To add insult to injury, when American POWs finally began to return home (some of them having been held captive for up to nine years) and describe the tortures they had endured at the hands of the North Vietnamese, Jane Fonda quickly told the country that they should "not hail the POWs as heroes, because they are hypocrites and liars." Fonda said the idea that the POWs she had met in Vietnam had been tortured was "laughable," claiming: "These were not men who had been tortured. These were not men who had been starved. These were not men who had been brainwashed." The POWs who said they had been tortured were "exaggerating, probably for their own self-interest," she asserted. She told audiences that "Never in the history of the United States have POWs come home looking like football players. These football players are no more heroes than Custer was. They're military careerists and professional killers" who are "trying to make themselves look self-righteous, but they are war criminals according to law."
And, if you haven't read it before, here's an excerpt from John McCain's experiences as a POW:
Every two hours, one guard would hold McCain while two others beat him. They kept it up for four days.

Finally, McCain lay on the floor, a bloody mess, unable to move. His right leg, injured when he was shot down, was horribly swollen. A guard yanked him to his feet and threw him down. His left arm smashed against a bucket and broke again.

'I reached the lowest point of my 5 1/2 years in North Vietnam,'' McCain would write later. ''I was at the point of suicide.''

What happened next is chronicled in The Nightingale's Song, by Robert Timberg:

''(McCain) looked at the louvered cell window high above his head, then at the small stool in the room. He took off his dark blue prison shirt, rolled it like a rope, draped one end over his shoulder near his neck, began feeding the other end through the louvers.''

A guard burst into the cell and pulled McCain away from the window. For the next few days, he was on suicide watch.

McCain's will had finally wilted under the beatings. Unable to endure any more, he agreed to sign a confession.

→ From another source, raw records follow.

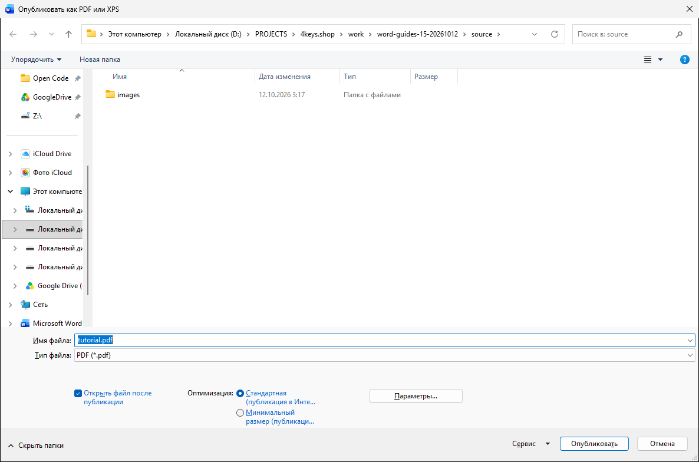Click the Опубликовать button

(594, 444)
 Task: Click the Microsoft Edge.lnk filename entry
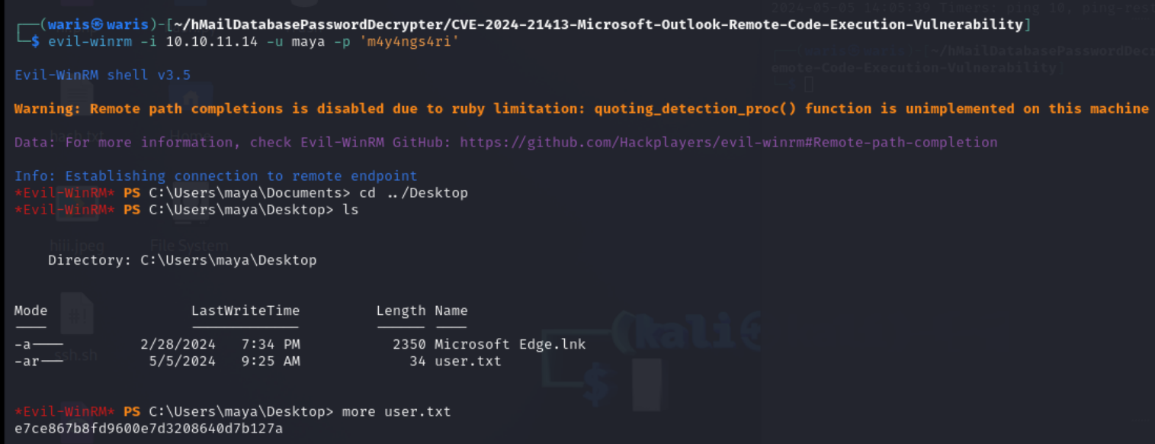pyautogui.click(x=510, y=344)
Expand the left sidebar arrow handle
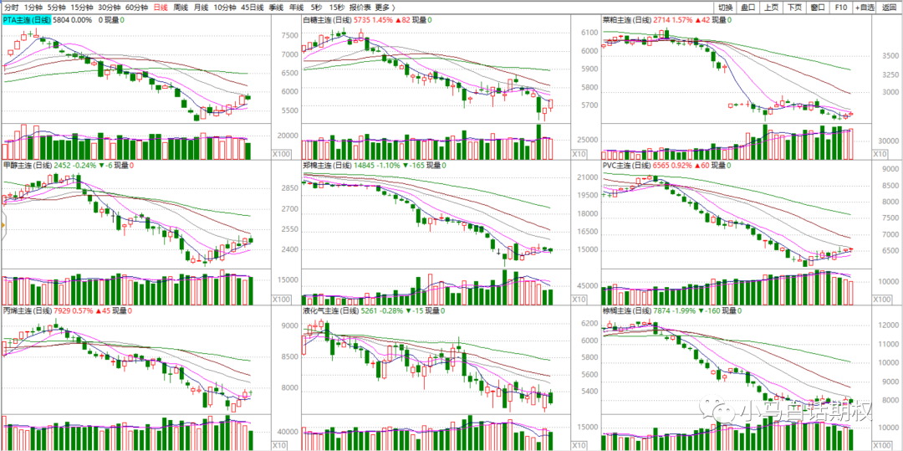The height and width of the screenshot is (451, 903). tap(3, 224)

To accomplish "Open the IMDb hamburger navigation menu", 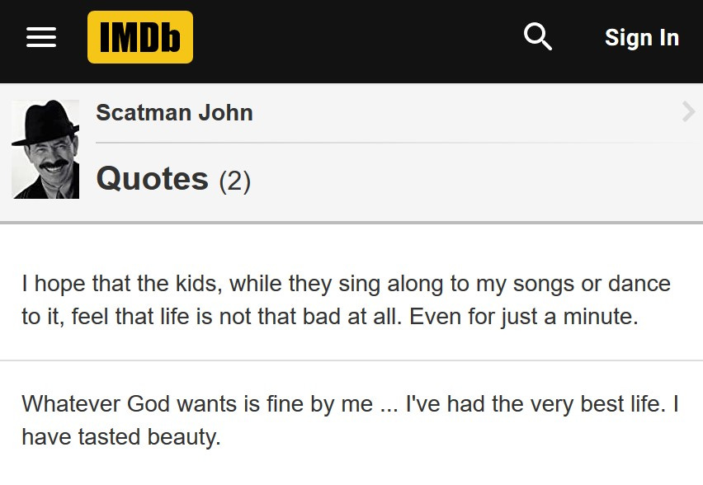I will pyautogui.click(x=40, y=37).
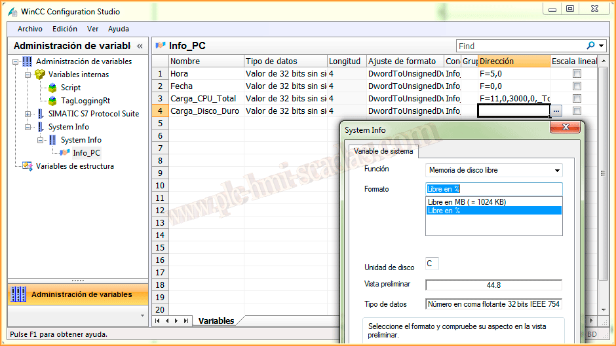Click the Variables internas folder icon
This screenshot has width=616, height=346.
41,75
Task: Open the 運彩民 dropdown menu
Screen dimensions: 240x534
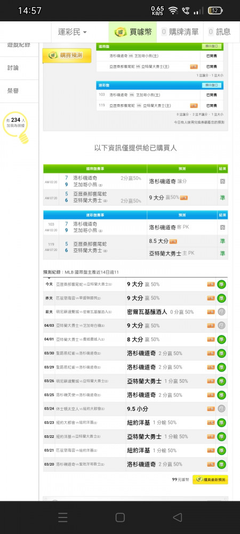Action: (x=73, y=32)
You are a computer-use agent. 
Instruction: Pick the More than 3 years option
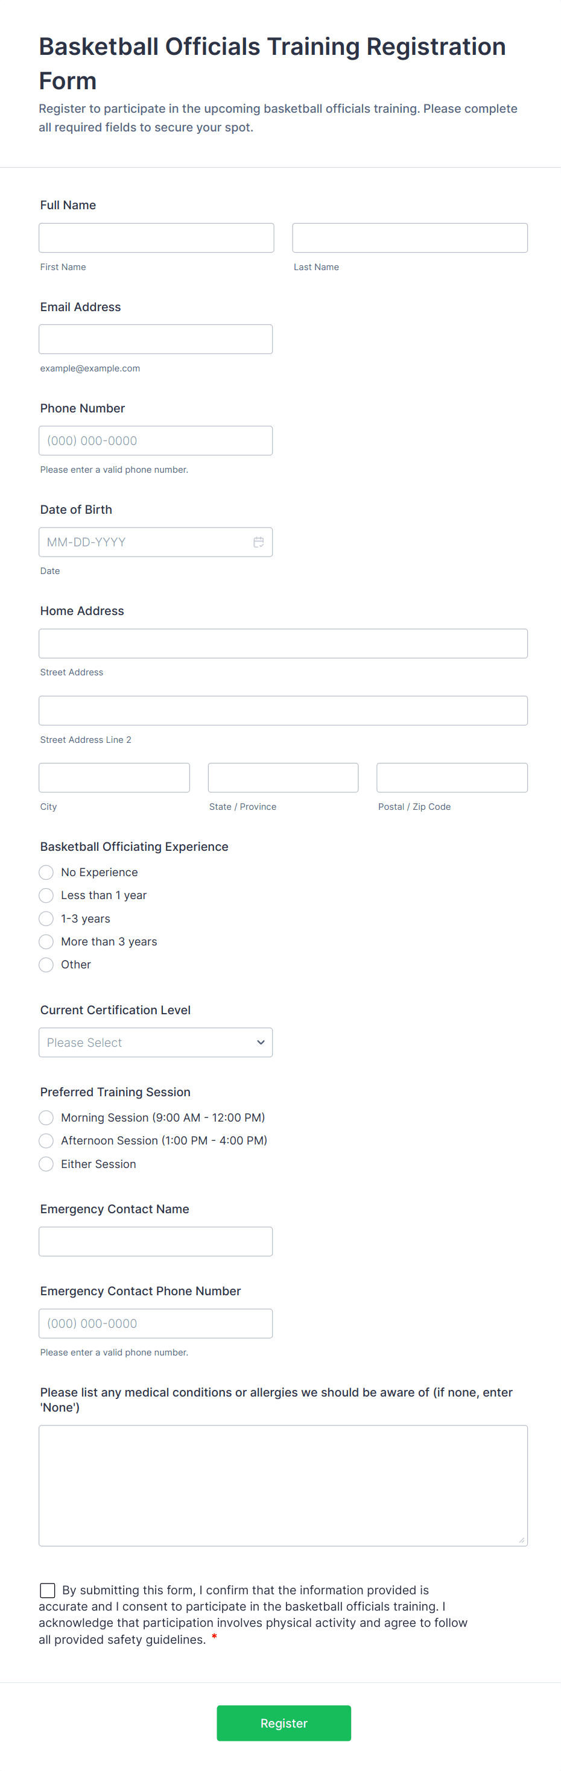tap(46, 942)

McCain slowly wrote, ''I am a black criminal and I have performed the deeds of an air pirate. I almost died and the Vietnamese people saved my life, thanks to the doctors.''

He would never forgive himself.
McCain wrote shit because he was forced to; Perlstein writes shit because... I guess because he believes it. Either that, or he's one lying mother fucker. No matter what, lefties are pathetic.